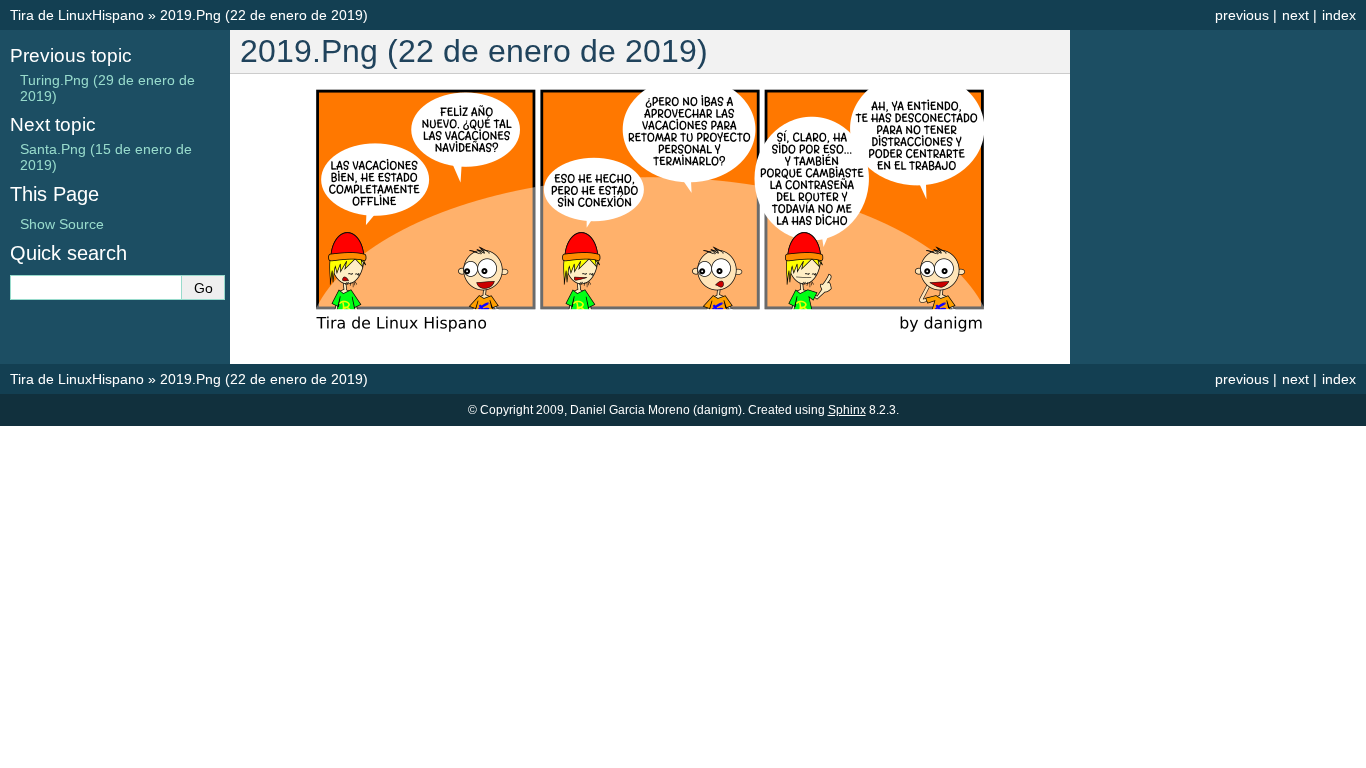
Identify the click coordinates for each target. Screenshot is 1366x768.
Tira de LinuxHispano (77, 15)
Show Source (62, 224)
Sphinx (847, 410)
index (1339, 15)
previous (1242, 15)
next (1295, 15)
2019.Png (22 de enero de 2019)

What the task asks: All lines from the one with "Tira de LinuxHispano (77, 15)" to the end of the records must be set down exactly. Skip every line before it.

Written answer:
Tira de LinuxHispano (77, 15)
Show Source (62, 224)
Sphinx (847, 410)
index (1339, 15)
previous (1242, 15)
next (1295, 15)
2019.Png (22 de enero de 2019)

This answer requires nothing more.